Once Upon an Algorithm Read online

Page 13


  First Things First

  For his day job, Indiana Jones works as a college professor, which means that he faces issues related to grading exams. Thus sorting is relevant for him. Moreover, as an archaeologist he has to keep collections of physical artifacts and organize notes and observations made over the course of his excursions. Like the documents in an office these can benefit greatly from being sorted because order makes the search for particular items more efficient. Indiana Jones’s adventures illustrate another application of sorting, which arises whenever he makes a plan of how to accomplish a complex task. A plan is the arrangement of a set of actions in the right order.
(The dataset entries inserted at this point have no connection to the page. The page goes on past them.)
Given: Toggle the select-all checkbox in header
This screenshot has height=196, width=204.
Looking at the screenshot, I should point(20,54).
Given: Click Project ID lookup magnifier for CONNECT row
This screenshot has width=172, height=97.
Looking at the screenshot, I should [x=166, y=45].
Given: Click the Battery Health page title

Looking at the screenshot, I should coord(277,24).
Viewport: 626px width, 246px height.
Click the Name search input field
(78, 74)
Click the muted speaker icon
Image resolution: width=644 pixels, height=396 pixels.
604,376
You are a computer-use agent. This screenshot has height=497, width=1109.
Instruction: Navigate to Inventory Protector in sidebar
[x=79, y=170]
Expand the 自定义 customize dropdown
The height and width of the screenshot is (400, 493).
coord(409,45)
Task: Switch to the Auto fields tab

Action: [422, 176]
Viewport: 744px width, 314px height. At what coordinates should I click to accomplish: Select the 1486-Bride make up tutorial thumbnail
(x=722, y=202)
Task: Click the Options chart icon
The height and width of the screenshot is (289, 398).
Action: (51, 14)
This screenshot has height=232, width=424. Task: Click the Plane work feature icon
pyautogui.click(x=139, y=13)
  Indiana Jones’s task in Raiders of the Lost Ark is to find the ark containing the Ten Commandments. The ark is rumored to be buried inside a secret chamber in the ancient city of Tanis. To find the ark, Indiana Jones has to find this secret chamber, called Well of Souls. The chamber’s location can be discovered in a model of Tanis, itself located in a map room. By placing a special golden disc at a particular location in the map room, sunlight will be focused on the location of the Well of Souls in the model of Tanis, thus revealing the place where the Well of Souls can be found. The golden disc was originally in possession of Indiana Jones’s former teacher and mentor Professor Ravenwood but was later given to his daughter, Marion Ravenwood. Thus to find the ark Indiana Jones has to perform several tasks, including the following:

  Locate the Well of Souls (Well).

  Find the map room (Map).

  Obtain the golden disc (Disc).

  Use the disc to focus the sunbeam (Sunbeam).
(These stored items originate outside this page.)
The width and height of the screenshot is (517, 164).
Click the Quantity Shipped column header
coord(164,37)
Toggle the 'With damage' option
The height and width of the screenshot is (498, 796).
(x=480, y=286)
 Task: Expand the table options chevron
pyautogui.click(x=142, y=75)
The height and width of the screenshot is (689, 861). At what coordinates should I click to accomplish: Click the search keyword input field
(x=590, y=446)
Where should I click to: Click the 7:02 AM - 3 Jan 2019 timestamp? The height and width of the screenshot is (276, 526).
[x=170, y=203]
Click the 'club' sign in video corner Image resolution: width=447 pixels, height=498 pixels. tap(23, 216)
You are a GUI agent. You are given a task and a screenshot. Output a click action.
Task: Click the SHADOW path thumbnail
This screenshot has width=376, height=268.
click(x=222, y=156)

  Find the possessor of the golden disc (Marion).

  In addition to performing these tasks, Indiana Jones has to travel between different places: to Nepal to find Marion Ravenwood and to the city of Tanis in Egypt, where the ark is hidden in the Well of Souls.

  It is not difficult to find the correct ordering for this particular set of tasks. The interesting question, from a computing perspective, is what different algorithms exist for solving the problem and what the runtimes of these algorithms are. There are two approaches that most people will probably apply when asked to order the sequence. Both methods start with an unsorted list and repeatedly move elements around until the list is sorted. The difference between the two methods can be best illustrated by describing how to move elements from an unsorted list into a sorted list.
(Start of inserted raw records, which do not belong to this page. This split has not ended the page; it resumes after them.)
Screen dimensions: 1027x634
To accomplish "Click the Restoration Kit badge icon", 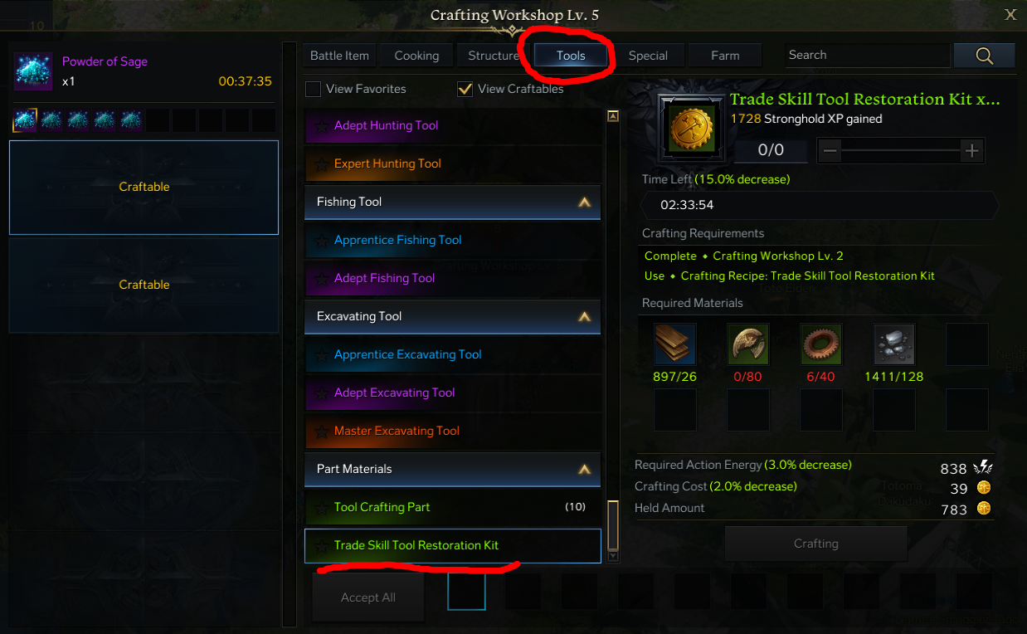I will click(690, 128).
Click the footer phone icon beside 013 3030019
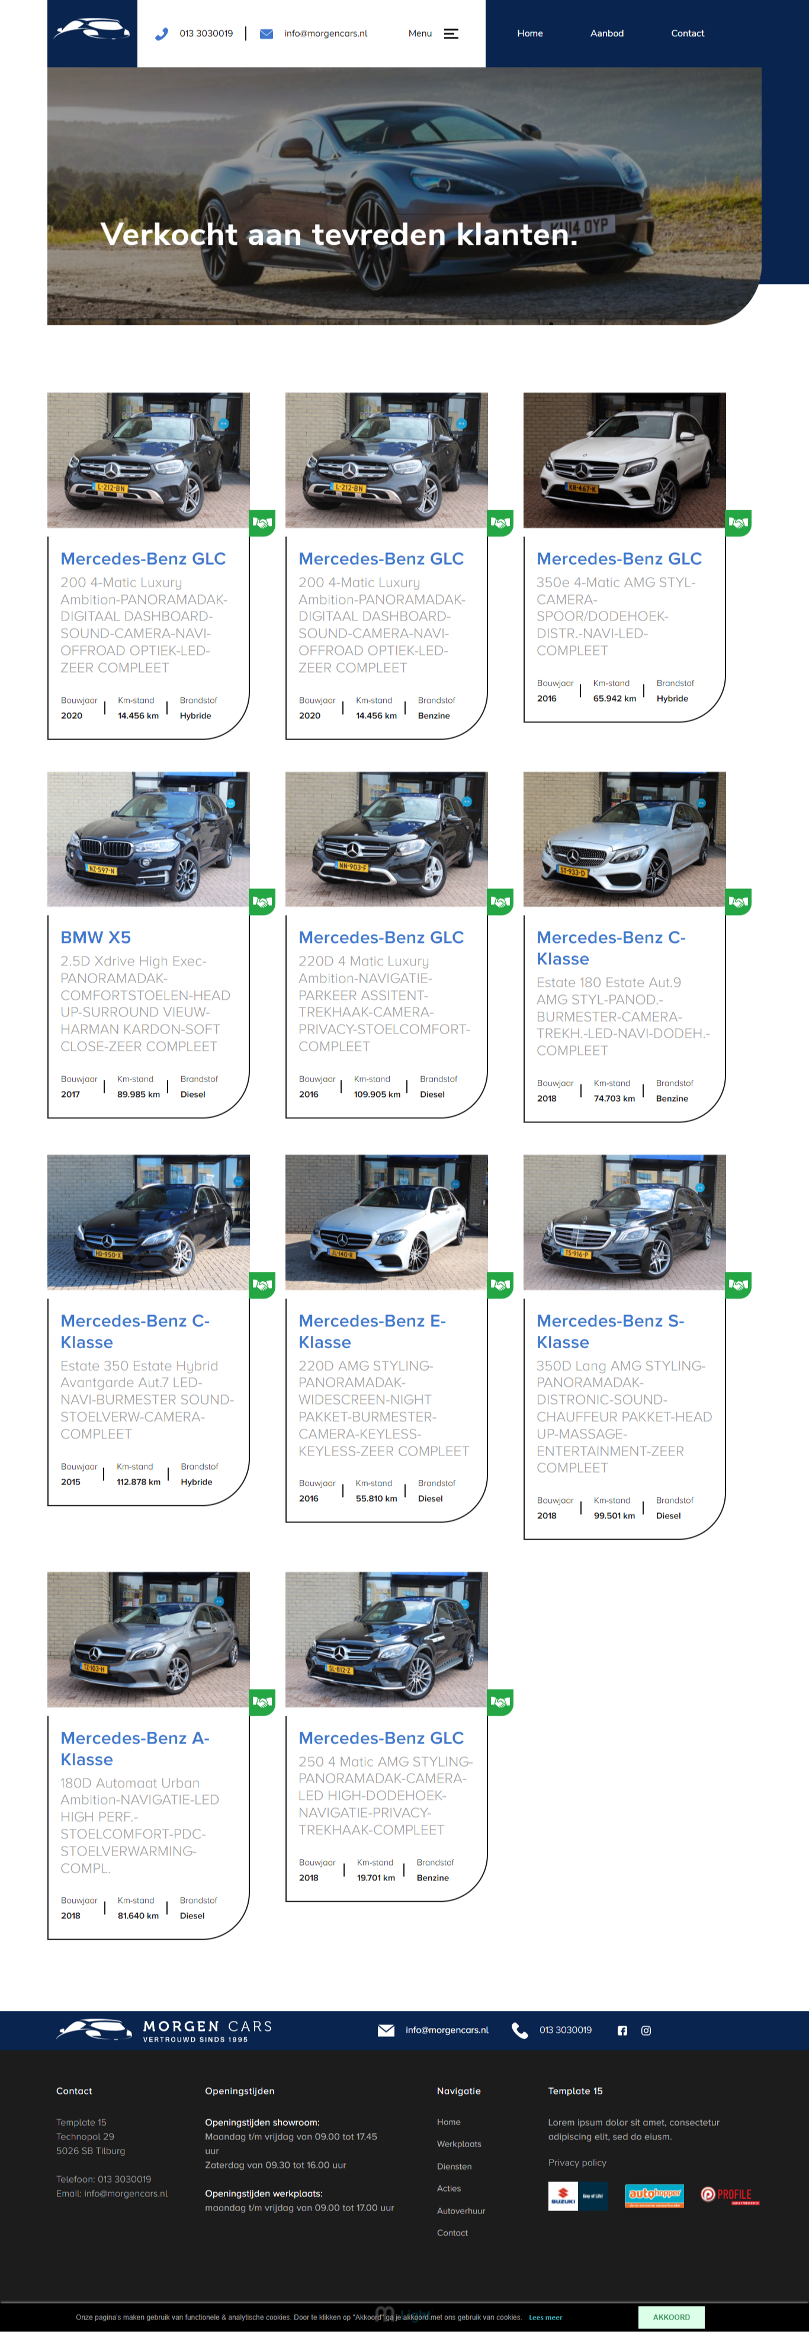Viewport: 809px width, 2332px height. point(520,2031)

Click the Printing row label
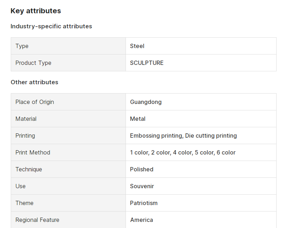25,136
  Figure 6.1 Selection sort repeatedly finds the smallest element in an unsorted list (left of vertical bar) and appends it to the sorted list (right). Elements are not sorted by name but according to the dependency of tasks they represent.

  The first method, illustrated in figure 6.1, is to repeatedly find the smallest element in the unsorted list and append it to the sorted list. To compare actions, one action is considered to be smaller than another if it can come before. Consequently, the smallest action is one that does not have to be preceded by any other action. At the beginning all elements are still to be processed, and the sorted list is empty. Since the first task is to travel to Nepal, this means Nepal is the smallest element and is thus the first element to be selected and appended to the sorted list. The next step is to find the possessor of the disc, that is, to find Marion. Next Indiana Jones has to obtain the disc, travel to Tanis, and uncover the map room, which is reflected in the second-to-last line in figure 6.1. Finally, Indiana Jones has to focus the sunbeam using the disc to reveal the location of the Well of Souls, where he can then find the ark. The resulting sorted list represents the plan for Indiana Jones’s adventure.

  As the figure illustrates, the algorithm is finished when the list of unsorted elements becomes empty, since in that case all elements have been moved to the sorted list. This sorting algorithm is called selection sort because it is based on repeatedly selecting an element from an unsorted list. Note that the method works just as well the other way around, that is, by repeatedly finding the largest element and adding it to the beginning of the sorted list.

  Figure 6.2 Insertion sort repeatedly inserts the next element from the unsorted list (left of the vertical bar) into the sorted list (right).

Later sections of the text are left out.